*About this task*
Please output the entries below from the line that contains "勲功調査委員 (997, 316)" through the final line, reproduced exactly and alone.

== Dataset extract ==

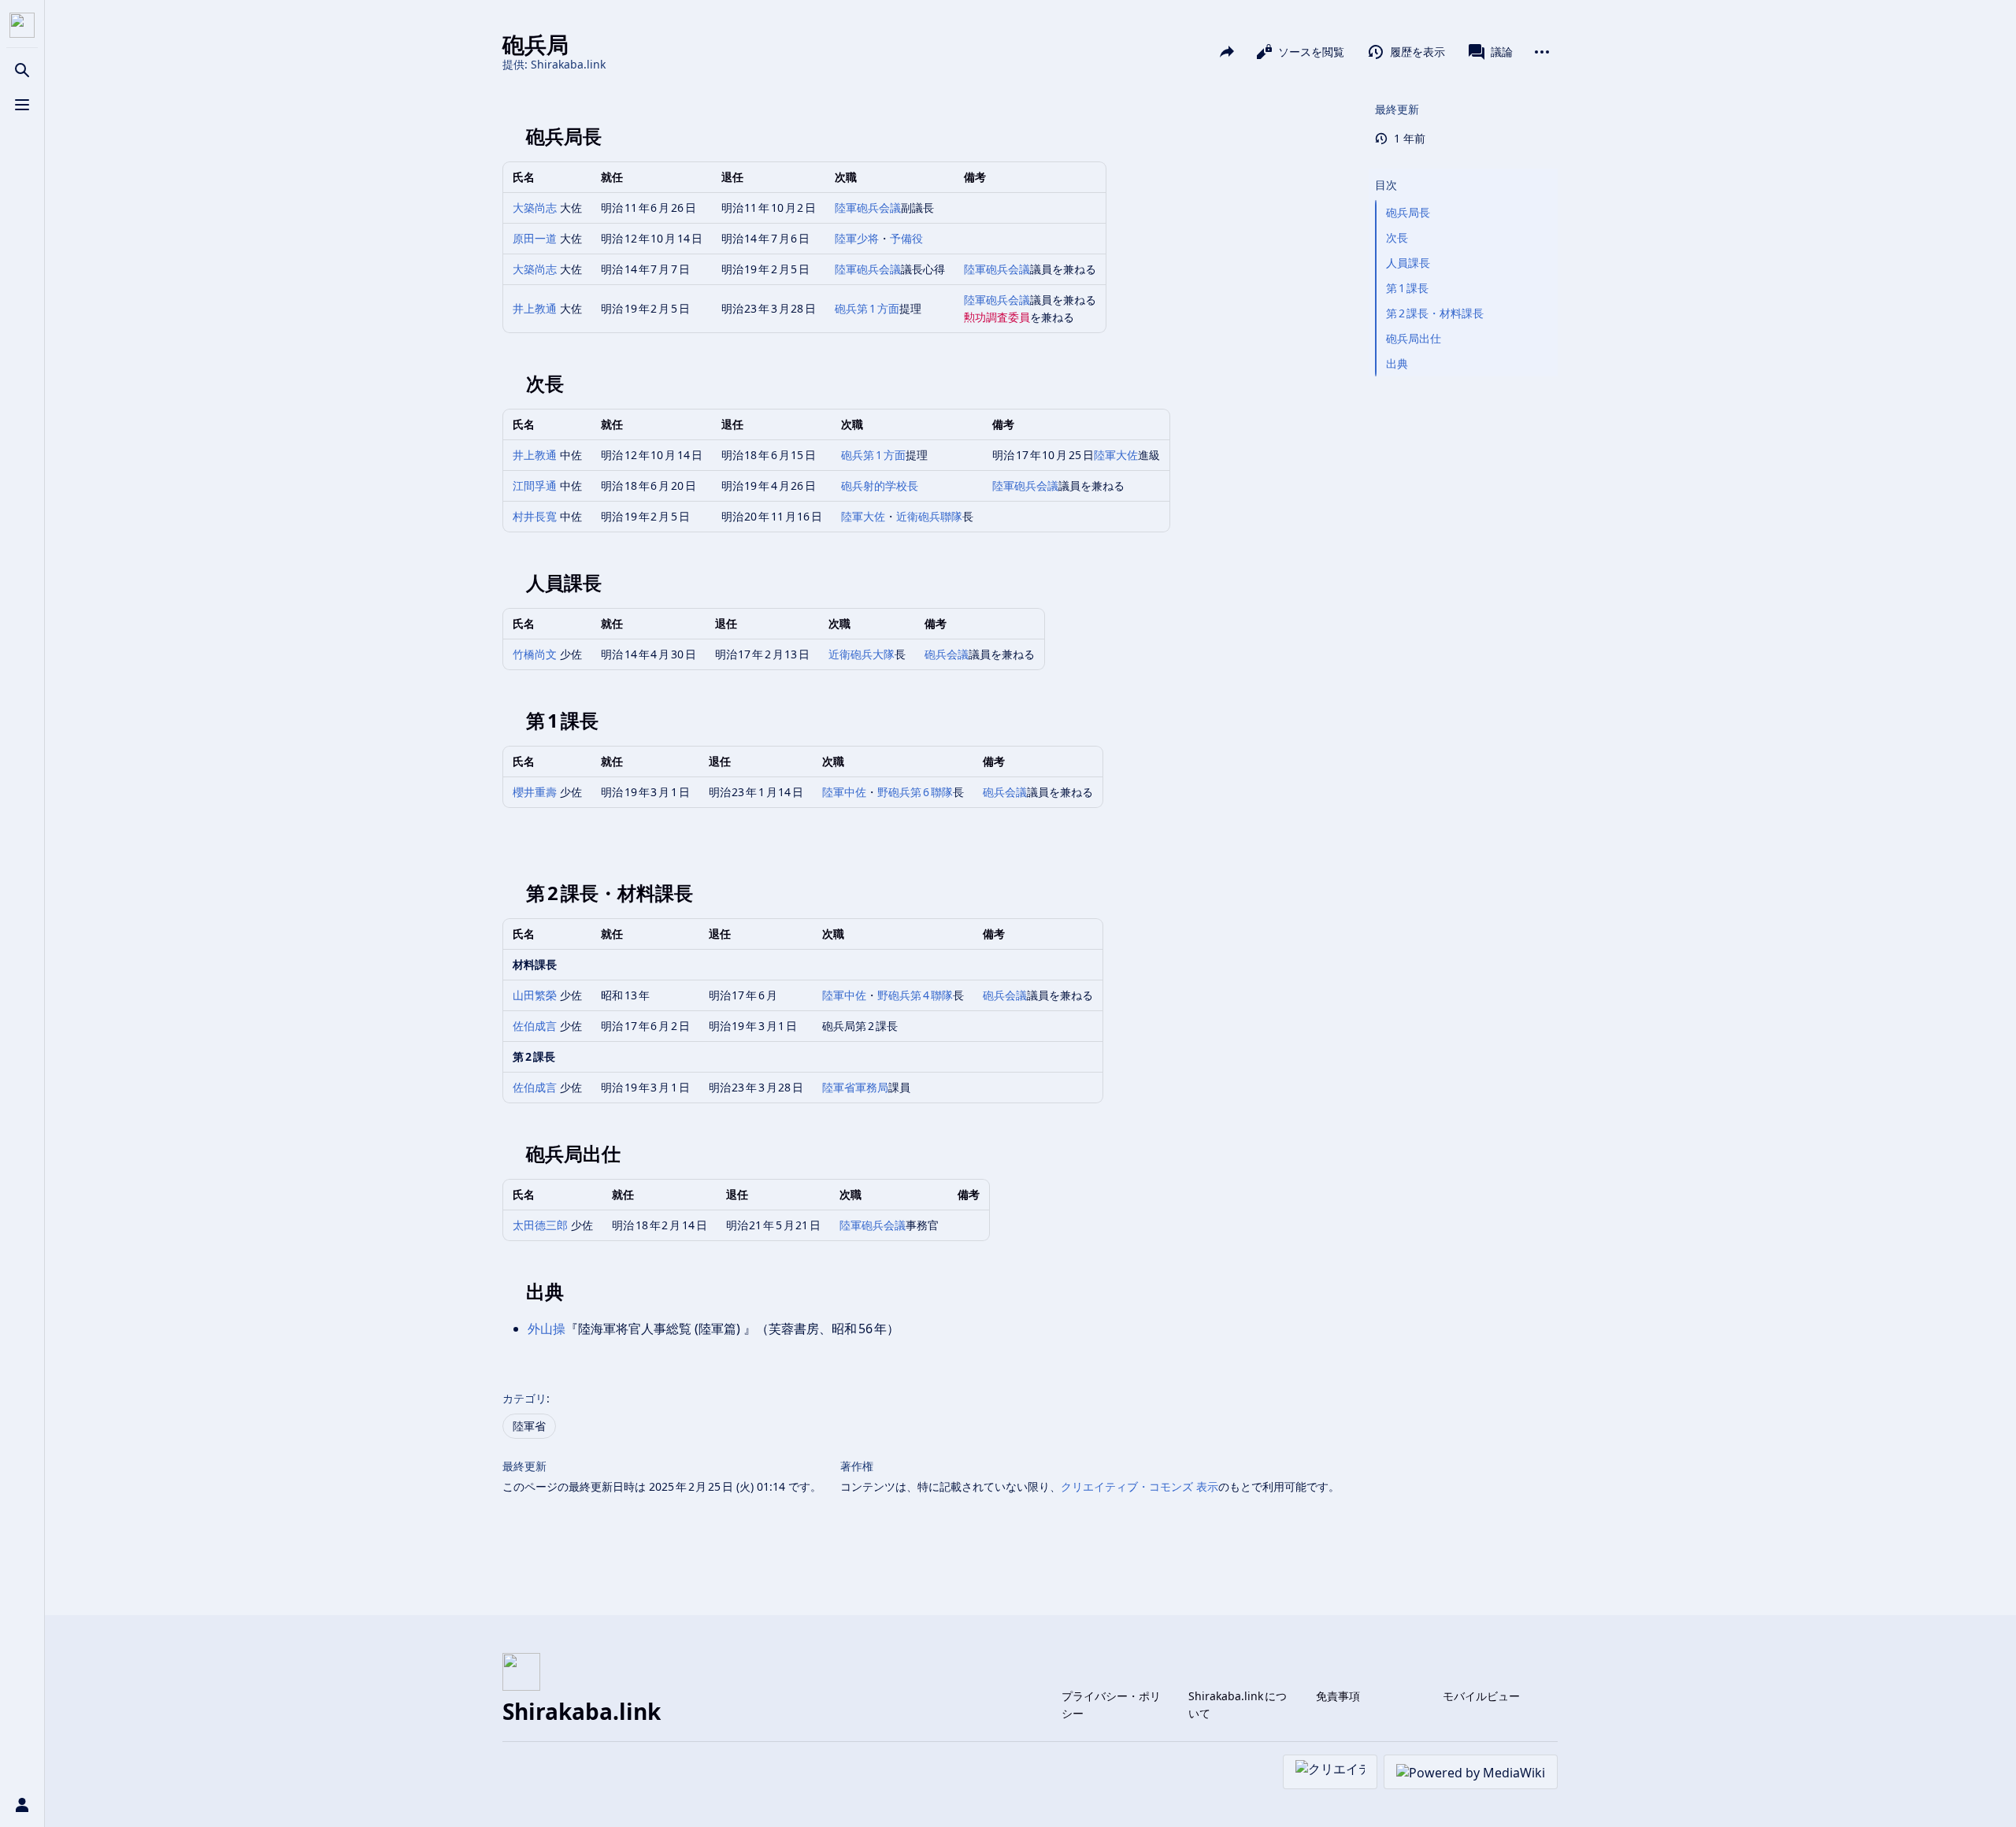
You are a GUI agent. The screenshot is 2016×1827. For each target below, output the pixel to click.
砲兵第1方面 (867, 308)
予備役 (906, 238)
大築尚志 (535, 207)
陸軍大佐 (1116, 454)
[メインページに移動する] (22, 25)
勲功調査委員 (997, 316)
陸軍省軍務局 (855, 1087)
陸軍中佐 (844, 791)
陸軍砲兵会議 (868, 207)
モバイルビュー (1481, 1695)
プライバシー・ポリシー (1111, 1704)
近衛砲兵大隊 (861, 654)
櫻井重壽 (535, 791)
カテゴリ (524, 1398)
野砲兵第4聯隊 (915, 995)
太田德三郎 (540, 1224)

===

*Your solution*
勲功調査委員 (997, 316)
陸軍省軍務局 (855, 1087)
陸軍中佐 (844, 791)
陸軍砲兵会議 (868, 207)
モバイルビュー (1481, 1695)
プライバシー・ポリシー (1111, 1704)
近衛砲兵大隊 (861, 654)
櫻井重壽 (535, 791)
カテゴリ (524, 1398)
野砲兵第4聯隊 (915, 995)
太田德三郎 (540, 1224)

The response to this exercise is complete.